[EXERCISE]: Look below for the line holding "The width and height of the screenshot is (1604, 1178)." and the line holding "Reopen the Photos". Transcribe exactly those lines and all lines between them, nothing more.

[Collection entries]:
'''

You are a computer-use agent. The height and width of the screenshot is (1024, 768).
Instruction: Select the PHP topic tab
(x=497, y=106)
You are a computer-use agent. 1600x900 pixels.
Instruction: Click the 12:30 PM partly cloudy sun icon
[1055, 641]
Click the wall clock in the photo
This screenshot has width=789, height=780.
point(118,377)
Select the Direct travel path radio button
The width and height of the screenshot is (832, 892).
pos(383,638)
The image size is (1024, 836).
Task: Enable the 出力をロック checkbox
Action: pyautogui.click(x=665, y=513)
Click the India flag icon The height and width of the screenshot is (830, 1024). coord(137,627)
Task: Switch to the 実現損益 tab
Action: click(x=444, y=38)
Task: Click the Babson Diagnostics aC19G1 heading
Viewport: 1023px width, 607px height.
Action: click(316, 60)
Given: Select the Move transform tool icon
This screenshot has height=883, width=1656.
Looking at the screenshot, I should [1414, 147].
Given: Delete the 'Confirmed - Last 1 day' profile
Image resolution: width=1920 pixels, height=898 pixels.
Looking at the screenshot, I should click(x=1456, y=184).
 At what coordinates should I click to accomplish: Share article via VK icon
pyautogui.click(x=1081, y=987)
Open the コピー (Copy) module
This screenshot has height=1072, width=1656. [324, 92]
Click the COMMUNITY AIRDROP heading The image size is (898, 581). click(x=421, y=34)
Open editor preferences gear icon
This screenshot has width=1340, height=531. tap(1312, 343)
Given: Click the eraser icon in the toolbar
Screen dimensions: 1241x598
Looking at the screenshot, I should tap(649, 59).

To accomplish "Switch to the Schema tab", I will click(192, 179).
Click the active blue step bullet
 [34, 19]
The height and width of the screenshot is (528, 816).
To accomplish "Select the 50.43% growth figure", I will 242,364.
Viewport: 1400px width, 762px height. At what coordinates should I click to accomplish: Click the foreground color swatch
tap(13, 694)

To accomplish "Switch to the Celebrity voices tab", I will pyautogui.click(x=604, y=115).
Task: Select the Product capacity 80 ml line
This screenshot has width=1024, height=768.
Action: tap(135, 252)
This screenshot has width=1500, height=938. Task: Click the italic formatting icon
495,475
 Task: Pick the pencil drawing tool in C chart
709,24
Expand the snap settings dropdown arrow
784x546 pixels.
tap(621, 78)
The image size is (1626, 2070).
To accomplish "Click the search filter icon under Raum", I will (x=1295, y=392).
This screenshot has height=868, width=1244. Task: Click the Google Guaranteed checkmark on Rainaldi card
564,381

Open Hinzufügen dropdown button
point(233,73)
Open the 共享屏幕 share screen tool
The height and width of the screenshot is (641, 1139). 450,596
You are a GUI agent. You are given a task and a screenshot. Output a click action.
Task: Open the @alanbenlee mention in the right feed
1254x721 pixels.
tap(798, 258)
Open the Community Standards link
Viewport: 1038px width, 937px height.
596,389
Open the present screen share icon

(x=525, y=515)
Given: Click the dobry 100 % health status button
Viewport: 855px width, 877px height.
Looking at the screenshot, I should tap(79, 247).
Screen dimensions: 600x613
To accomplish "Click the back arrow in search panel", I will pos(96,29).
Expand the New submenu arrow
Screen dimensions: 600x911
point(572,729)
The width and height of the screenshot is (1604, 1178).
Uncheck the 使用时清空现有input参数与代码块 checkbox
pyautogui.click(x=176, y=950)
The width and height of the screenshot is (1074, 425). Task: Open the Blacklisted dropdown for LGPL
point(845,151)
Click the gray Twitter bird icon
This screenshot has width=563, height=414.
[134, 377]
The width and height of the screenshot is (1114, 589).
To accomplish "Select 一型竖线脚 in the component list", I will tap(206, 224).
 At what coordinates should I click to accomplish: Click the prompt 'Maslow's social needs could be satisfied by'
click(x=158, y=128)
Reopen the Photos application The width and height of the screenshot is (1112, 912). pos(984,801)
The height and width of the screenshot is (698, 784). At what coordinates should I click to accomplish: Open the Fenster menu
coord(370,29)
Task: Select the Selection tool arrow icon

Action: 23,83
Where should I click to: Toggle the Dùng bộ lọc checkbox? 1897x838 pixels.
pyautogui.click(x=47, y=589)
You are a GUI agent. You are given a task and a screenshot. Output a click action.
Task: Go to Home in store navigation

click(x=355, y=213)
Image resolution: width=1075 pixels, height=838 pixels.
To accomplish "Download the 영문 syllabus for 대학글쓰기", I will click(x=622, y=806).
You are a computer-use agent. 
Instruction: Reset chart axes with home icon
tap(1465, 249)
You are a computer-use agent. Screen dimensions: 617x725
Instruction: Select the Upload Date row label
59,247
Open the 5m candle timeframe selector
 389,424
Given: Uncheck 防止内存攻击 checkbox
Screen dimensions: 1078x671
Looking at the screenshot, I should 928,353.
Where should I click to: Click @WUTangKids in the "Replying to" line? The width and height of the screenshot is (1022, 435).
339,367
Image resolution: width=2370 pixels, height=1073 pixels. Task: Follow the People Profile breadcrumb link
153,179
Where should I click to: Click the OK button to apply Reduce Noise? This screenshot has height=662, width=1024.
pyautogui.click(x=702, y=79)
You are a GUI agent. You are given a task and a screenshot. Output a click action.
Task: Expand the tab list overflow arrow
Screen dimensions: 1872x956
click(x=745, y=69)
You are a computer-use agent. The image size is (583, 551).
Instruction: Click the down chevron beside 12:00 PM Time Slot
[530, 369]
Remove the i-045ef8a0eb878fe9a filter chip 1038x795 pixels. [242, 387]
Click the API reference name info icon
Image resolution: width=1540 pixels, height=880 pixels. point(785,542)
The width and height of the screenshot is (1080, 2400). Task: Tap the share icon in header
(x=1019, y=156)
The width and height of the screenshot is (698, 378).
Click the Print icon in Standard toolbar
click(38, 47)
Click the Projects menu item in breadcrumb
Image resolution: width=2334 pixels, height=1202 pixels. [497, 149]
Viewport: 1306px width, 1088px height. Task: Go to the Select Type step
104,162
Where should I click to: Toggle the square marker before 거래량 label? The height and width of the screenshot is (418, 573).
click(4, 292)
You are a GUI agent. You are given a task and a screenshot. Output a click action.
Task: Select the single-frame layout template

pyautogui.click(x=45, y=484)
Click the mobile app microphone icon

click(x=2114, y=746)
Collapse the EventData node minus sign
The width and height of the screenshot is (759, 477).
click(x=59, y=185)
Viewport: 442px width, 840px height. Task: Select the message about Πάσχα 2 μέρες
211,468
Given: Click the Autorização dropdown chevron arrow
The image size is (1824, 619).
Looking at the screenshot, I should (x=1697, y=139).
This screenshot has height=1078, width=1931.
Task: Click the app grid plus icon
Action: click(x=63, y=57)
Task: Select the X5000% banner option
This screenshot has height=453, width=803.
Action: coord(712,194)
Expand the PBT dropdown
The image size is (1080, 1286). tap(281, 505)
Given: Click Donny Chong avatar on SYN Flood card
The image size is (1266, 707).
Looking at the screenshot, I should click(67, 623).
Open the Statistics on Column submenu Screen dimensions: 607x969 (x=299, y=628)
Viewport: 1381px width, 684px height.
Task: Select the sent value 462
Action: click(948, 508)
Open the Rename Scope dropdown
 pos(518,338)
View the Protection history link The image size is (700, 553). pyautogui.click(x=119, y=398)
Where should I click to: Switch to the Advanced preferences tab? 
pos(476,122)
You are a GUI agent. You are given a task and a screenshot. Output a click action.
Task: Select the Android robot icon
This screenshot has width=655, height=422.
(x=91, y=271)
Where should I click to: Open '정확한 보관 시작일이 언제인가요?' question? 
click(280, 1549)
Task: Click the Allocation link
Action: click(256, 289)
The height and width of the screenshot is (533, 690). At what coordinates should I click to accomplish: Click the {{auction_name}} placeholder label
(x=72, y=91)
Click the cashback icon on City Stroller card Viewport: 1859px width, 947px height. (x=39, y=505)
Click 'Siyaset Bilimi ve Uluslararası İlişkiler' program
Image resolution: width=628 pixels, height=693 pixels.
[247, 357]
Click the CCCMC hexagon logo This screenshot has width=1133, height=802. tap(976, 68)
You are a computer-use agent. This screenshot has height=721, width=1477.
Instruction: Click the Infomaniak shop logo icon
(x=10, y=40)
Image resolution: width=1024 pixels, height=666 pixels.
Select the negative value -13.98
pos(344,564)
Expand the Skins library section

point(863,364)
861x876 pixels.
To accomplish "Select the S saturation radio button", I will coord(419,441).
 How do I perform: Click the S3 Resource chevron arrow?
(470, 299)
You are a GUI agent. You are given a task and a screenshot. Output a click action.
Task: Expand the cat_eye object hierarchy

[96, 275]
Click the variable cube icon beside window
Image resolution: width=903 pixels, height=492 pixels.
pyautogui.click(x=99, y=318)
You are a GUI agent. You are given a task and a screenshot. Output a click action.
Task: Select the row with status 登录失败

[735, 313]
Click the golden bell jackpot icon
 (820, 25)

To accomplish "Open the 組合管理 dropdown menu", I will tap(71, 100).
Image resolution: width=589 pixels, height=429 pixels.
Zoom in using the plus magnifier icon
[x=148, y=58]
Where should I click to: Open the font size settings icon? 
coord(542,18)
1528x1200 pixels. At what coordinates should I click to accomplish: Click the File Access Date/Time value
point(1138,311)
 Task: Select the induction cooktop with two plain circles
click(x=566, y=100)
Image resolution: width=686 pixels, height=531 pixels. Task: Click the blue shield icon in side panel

'''

[ANSWER TO THE PROBLEM]:
The width and height of the screenshot is (1604, 1178).
Uncheck the 使用时清空现有input参数与代码块 checkbox
pyautogui.click(x=176, y=950)
The width and height of the screenshot is (1074, 425). Task: Open the Blacklisted dropdown for LGPL
point(845,151)
Click the gray Twitter bird icon
This screenshot has width=563, height=414.
[134, 377]
The width and height of the screenshot is (1114, 589).
To accomplish "Select 一型竖线脚 in the component list", I will tap(206, 224).
 At what coordinates should I click to accomplish: Click the prompt 'Maslow's social needs could be satisfied by'
click(x=158, y=128)
Reopen the Photos application The width and height of the screenshot is (1112, 912). pos(984,801)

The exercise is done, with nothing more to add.